Model Mentions (your brand) Citation rate to your domain Avg. rank position (when listed) Dominant third‑party sources observed (example classes) Notable patterns
ChatGPT Medium Low 3–4 Wikipedia, news/media, vendor docs Tends to cite encyclopedic + editorial sources; ensure your facts are centralized and unambiguous.
Gemini Medium–High Medium 2–3 Forums (e.g., Reddit), YouTube, news/media Prefers community and video explainers; strengthen credible third‑party validation.
Perplexity High Medium–High 1–2 Forums, Wikipedia, news/media, vendor docs Citation‑rich by design; ensure a concise, citable facts page and up-to-date third‑party coverage.
Claude Medium Low–Medium 3–5 Long‑form articles, vendor docs Rewards clear, comprehensive explainers; emphasize structured, high‑signal pages.

References for typical source classes by model patterning: Amsive’s large-scale analysis and Perplexity product overview. Treat these as directional; always measure with your prompts.

Sample rank orders by model (illustrative)

  • ChatGPT (category query): 1) Competitor A 2) Your Brand 3) Competitor B 4) Competitor C 5) Competitor D

  • Gemini (comparison query “Your Brand vs Competitor A”): 1) Your Brand 2) Competitor A 3) Competitor C

  • Perplexity (JTBD query): 1) Your Brand 2) Competitor B 3) Competitor A 4) Competitor E

  • Claude (enterprise query): 1) Competitor C 2) Competitor A 3) Your Brand

Use these lists to detect consistent ordering patterns; then prioritize interventions by model and query class.

How Unusual improves your positioning (AI relations > “AI search optimization”)

Unusual is the first AI relations platform—think PR for AI. Instead of chasing keywords, Unusual:

  • Audits how models think about your brand, not just whether they mention you, then fixes gaps in your narrative and evidence (Unusual).

  • Publishes AI-optimized, information-dense pages on an ai. subdomain so models can read and cite authoritative facts without you rewriting your SEO site (AI pages).

  • Identifies the third‑party sources models already rely on (e.g., Wikipedia, Reddit, Axios) and guides targeted earned coverage, so your claims are corroborated where models look (Unusual).

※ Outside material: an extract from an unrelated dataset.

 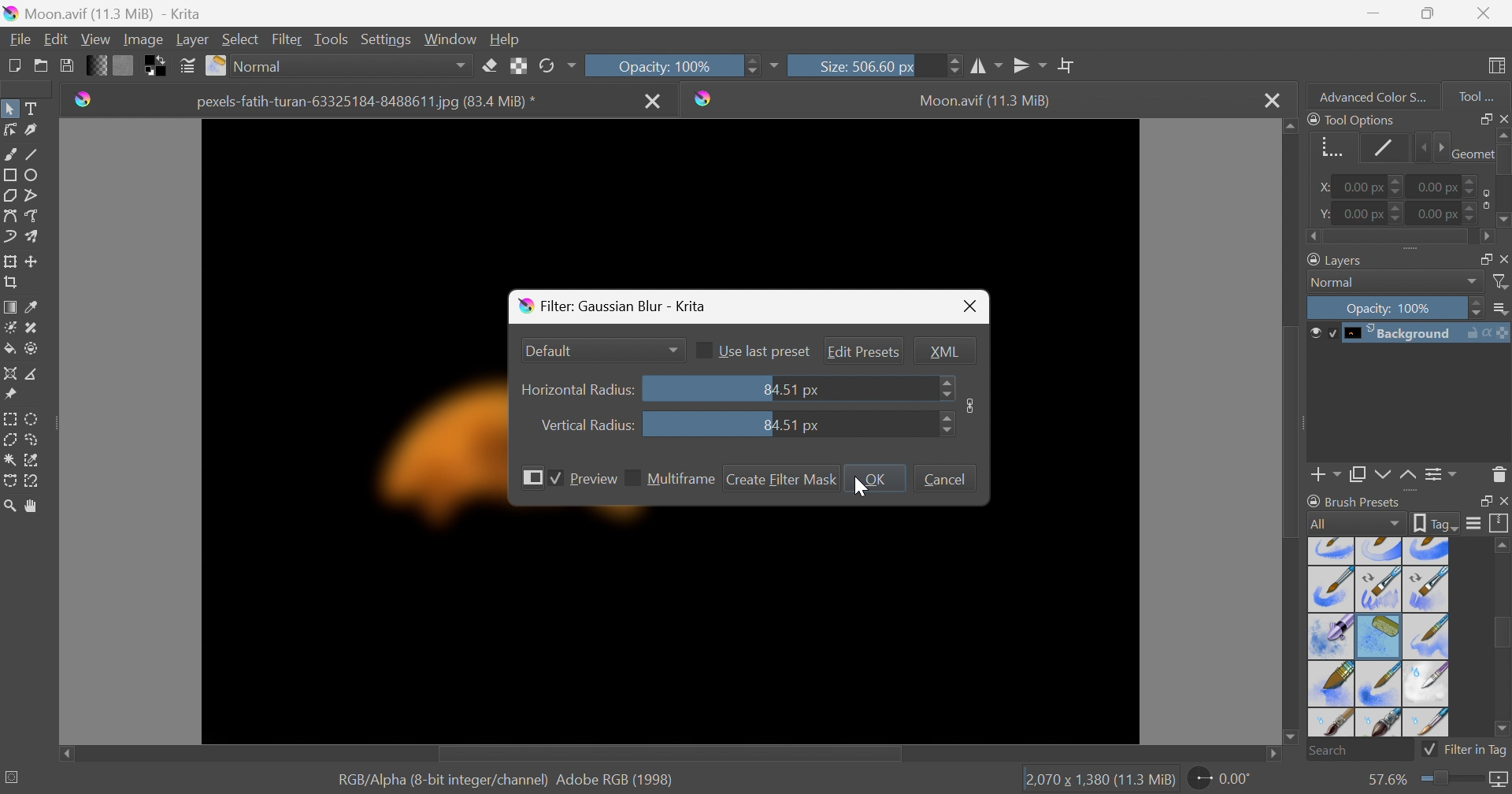 I want to click on Window, so click(x=448, y=40).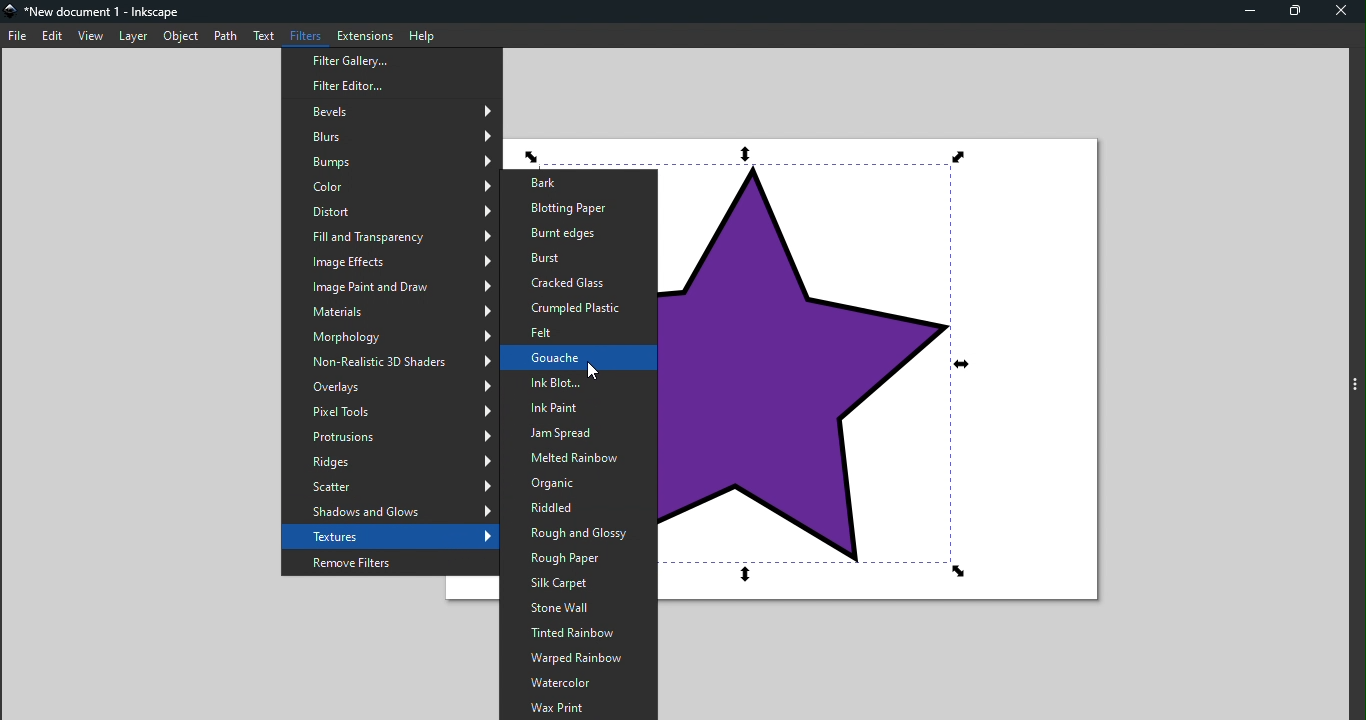 Image resolution: width=1366 pixels, height=720 pixels. I want to click on Tinted rainbow, so click(577, 633).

  • Tracks mentions/citations by model over time and ties improvements to concrete ROI (visibility and referrals from AI answers) (Unusual).

  • Integrates with any CMS via a one‑line script in ~10 minutes (Integrations).

Unusual can operate alongside traditional “AEO” tools (when quoted by others). But AI relations is broader and more durable: it aligns owned facts, earned authority, and model reasoning so answers improve everywhere—not just on one engine.

Interpreting results and taking action

  • Low mentions, low citations: Publish a canonical, citable facts page (Q&A style), then seed targeted earned media where the model sources answers.

  • High mentions, low citations: Add structured, high‑signal statements (founding date, product scope, pricing model ranges, integration lists) to increase cite-worthiness.

  • Poor rank order in comparisons: Create comparison pages that are factual and neutral in tone; cross‑validate with third‑party reviews or analyst notes.

  • Skewed source mix (e.g., heavy Reddit): Develop credible explainer content and secure expert coverage to rebalance toward authoritative sources.

  • Model-specific gaps: Tailor interventions to each model’s tendencies (see table) and re-measure monthly.

Exports and sharing

  • In-app exports: Generate PNG snapshots of the consolidated table and CSV exports of raw prompts, answers, mentions, citations, and source classes for analysis. Use CSV for reproducibility and PNG for exec readouts.